The run started at 7:30 a.m., and hundreds of runners, clad in blue “CAT Fun Run” T-shirts, crowded into the plaza as they waited to get started on the 3.1-mile route that winds along North First Avenue and meanders through a series of neighborhoods around Northeast Jackson before continuing to Northeast Cornell Road and finally back to East Main Street.

Ewing said the CAT Walk & Fun Run is an increasingly popular event in the Hillsboro community.

“Last year, we set a record for entrants, and we’re close to that this year,” he pointed out.

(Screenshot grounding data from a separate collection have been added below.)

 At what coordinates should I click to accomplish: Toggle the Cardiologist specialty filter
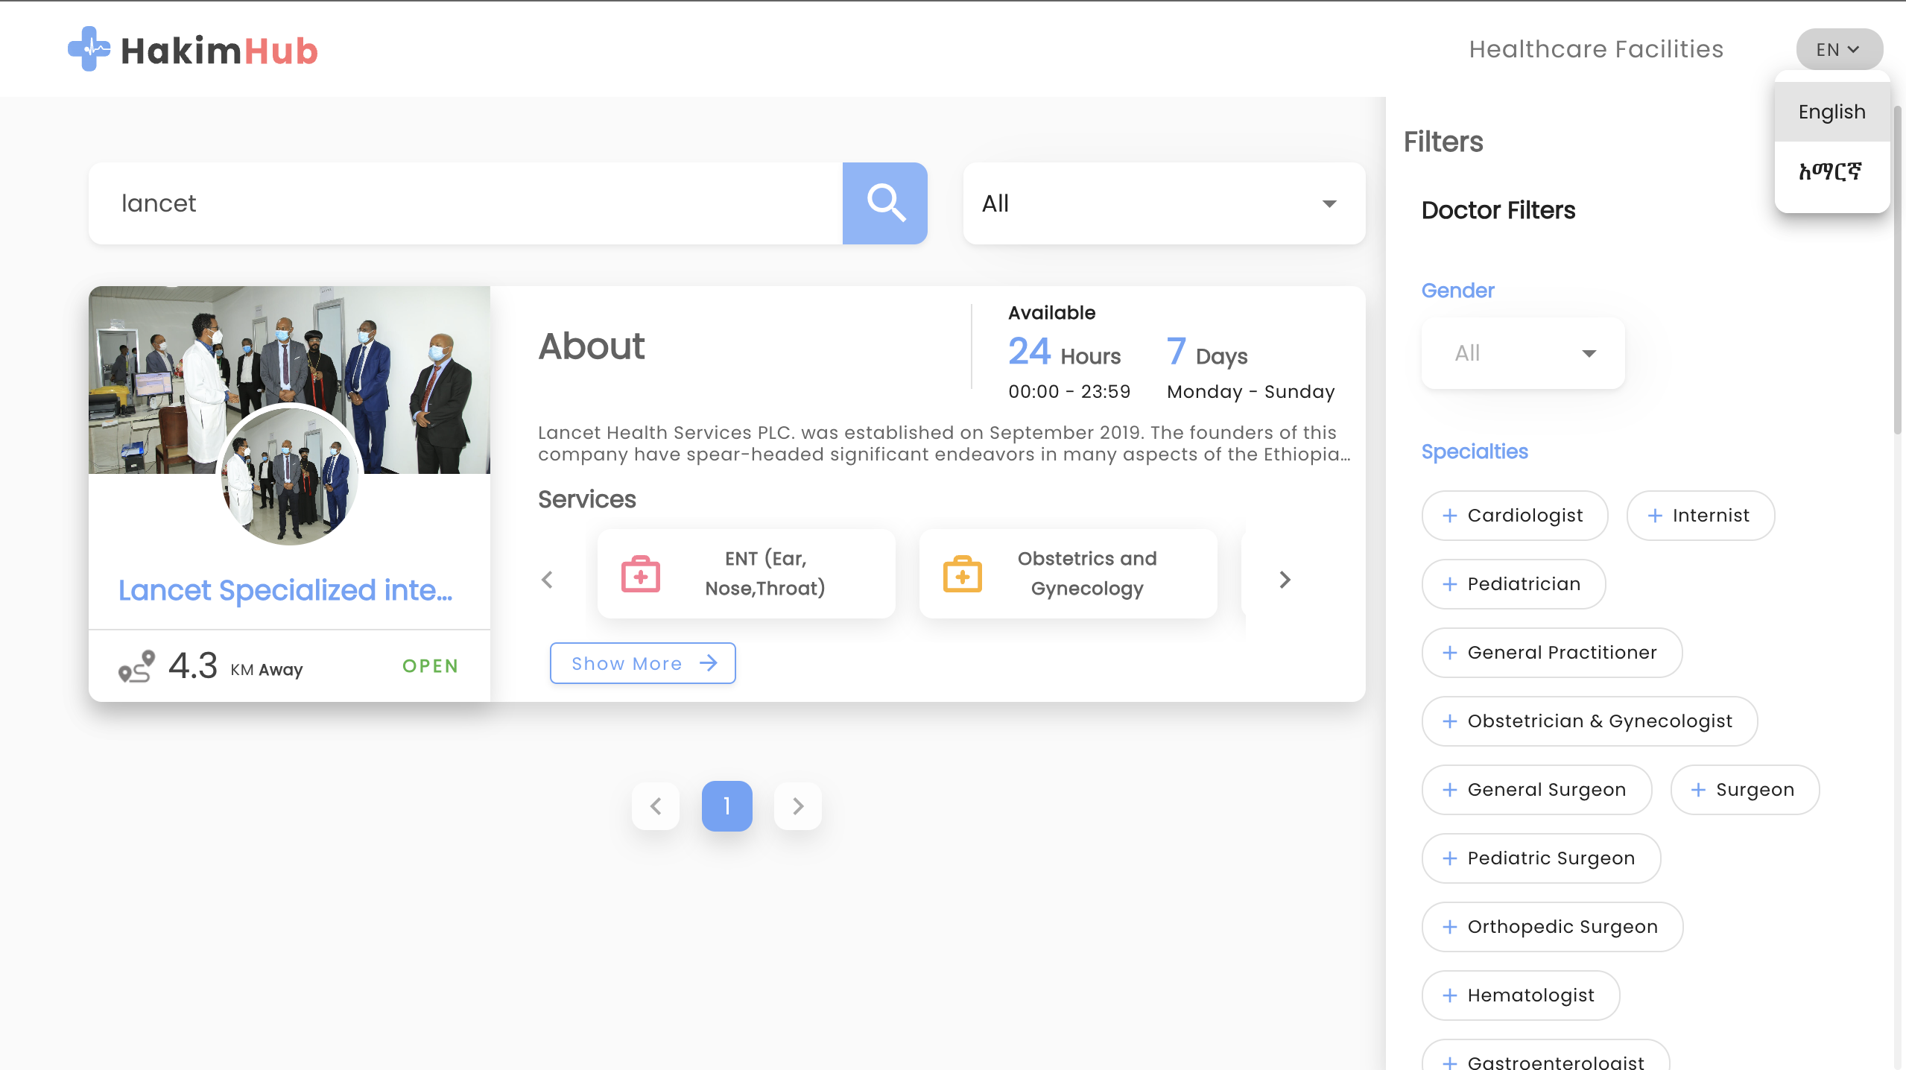[1514, 516]
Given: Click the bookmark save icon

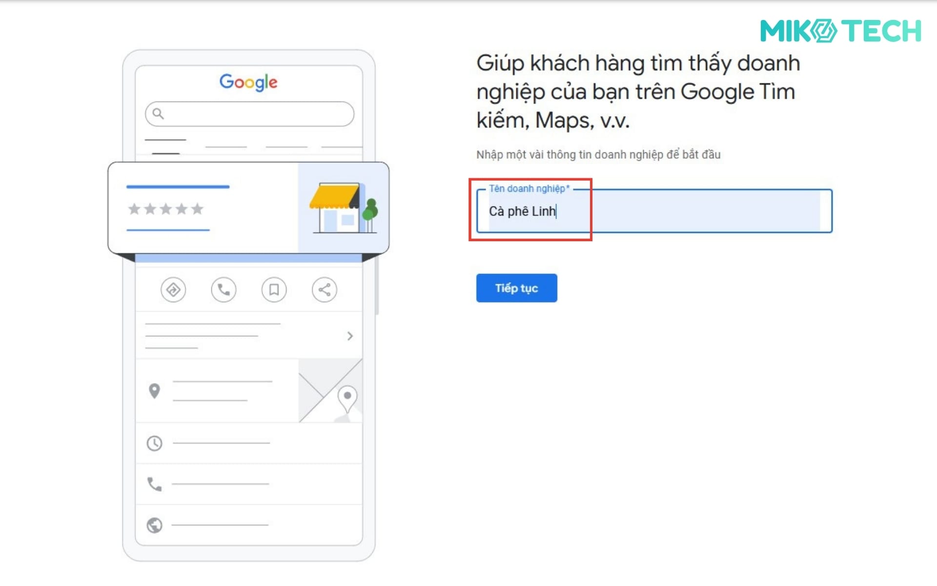Looking at the screenshot, I should pyautogui.click(x=274, y=290).
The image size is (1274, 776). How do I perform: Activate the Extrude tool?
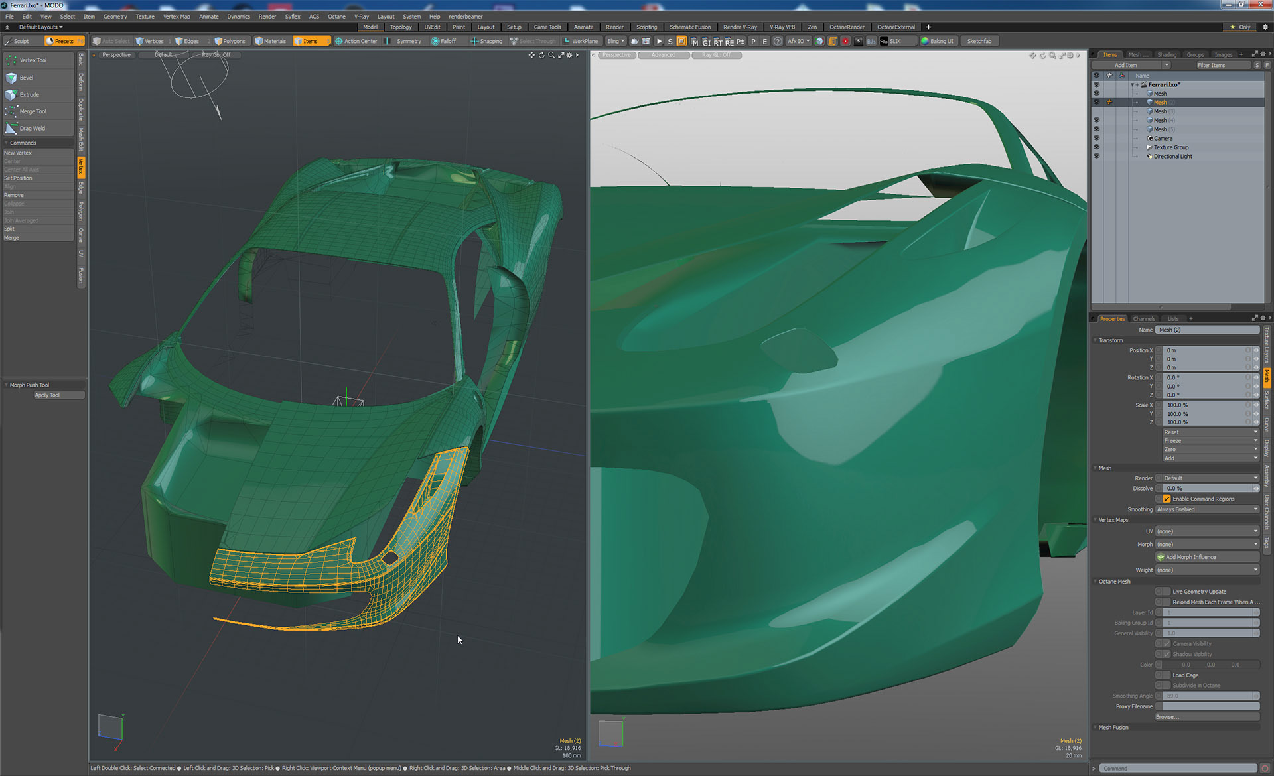pyautogui.click(x=29, y=95)
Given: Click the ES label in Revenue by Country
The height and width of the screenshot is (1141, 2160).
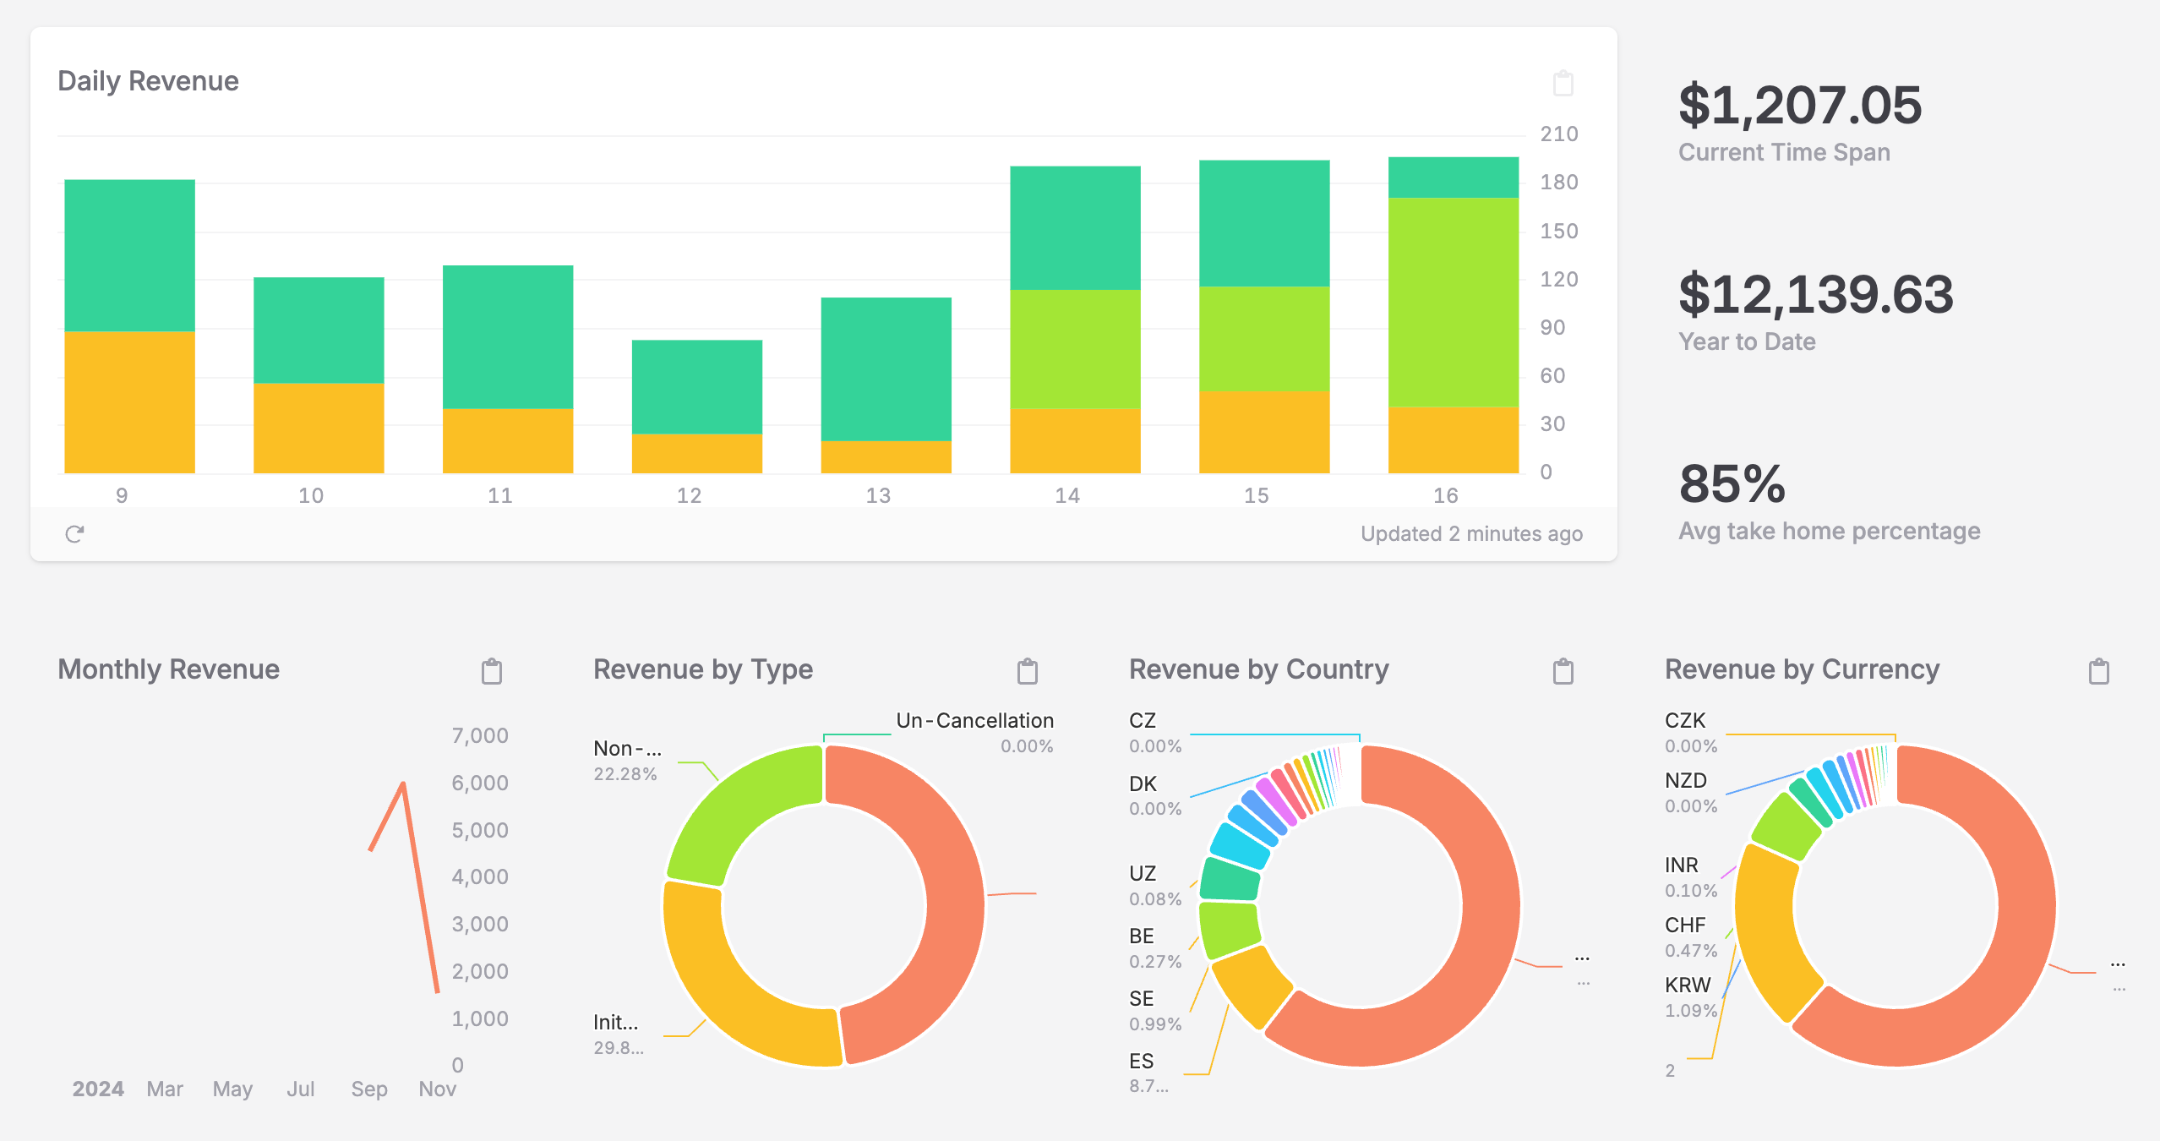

Even though the 5K run was primarily a fundraiser for a good cause, that doesn’t mean many people didn’t take the race seriously and go all-out.

Case in point: This year’s race winner, Matt Klein, crossed the finish line in a time of 15 minutes, 30 seconds.

Klein, a Portland resident, said he always runs to win.

“This is a great race,” said Klein, 22. “It’s the fastest I’ve ever run a 5K. But I never have a time goal; I’m just trying to win.”

Klein said he started running in college, and has found a competitive fire.

“I want to see how fast I can go, and I’m hoping to get a sponsorship,” he said.

Despite his fiercely competitive spirit when it comes to running, Klein said he takes the cancer fight personally.

“I survived a bout of melanoma a couple years ago, and my grandmother had breast cancer,” said Klein. “Cancer is a rough thing. I’ve seen friends and family members with it, and a lot of times it hits them out of nowhere.”

In the fall, Klein will be enrolled at the Western University of Health Sciences in Pomona, Calif., pursuing a degree in physical therapy.

“I’m studying physical therapy because my goal is to keep myself and other people healthy,” he said. “Staying active can lower cancer rates. It’s so difficult to treat, so I really want to focus on preventative medicine.”

Ethan McChristian, who lives in Indiana, was another of the top finishers.

“I’m visiting my mom here,” McChristian said. “It was fun. I liked the run. I don’t live here, but really like what the organizers are doing.”

Runners were literally of all ages, from babies being pushed in strollers by their mother or father to people well into their golden years. The day’s oldest runners were both Hillsboro residents.

The oldest woman to compete was Reba Clemens, 89. She completed the 5K with a time of 1:05:12; while the oldest man taking part was Buel Liming, 80. He finished the race in 54 minutes and 40 seconds, and talked about his motivation afterward.

“I’ve been a runner for 65 years,” Liming said. “I ran a 10-mile race here in Hillsboro 40 years ago and took first place. There were only about 15 runners then. This is a mob!”

Liming said it’s difficult for him to run because he is dealing with some health problems, but he was determined to compete.

“I have diabetes, and running helps burn off my blood sugar,” Liming said. “And I have Parkinson’s ... staying active keeps the tremors down.”

Despite his health issues, Liming said he was determined to participate this year.

“I love to run,” he said. “I just turned 80 in June, and wanted to run one more race.”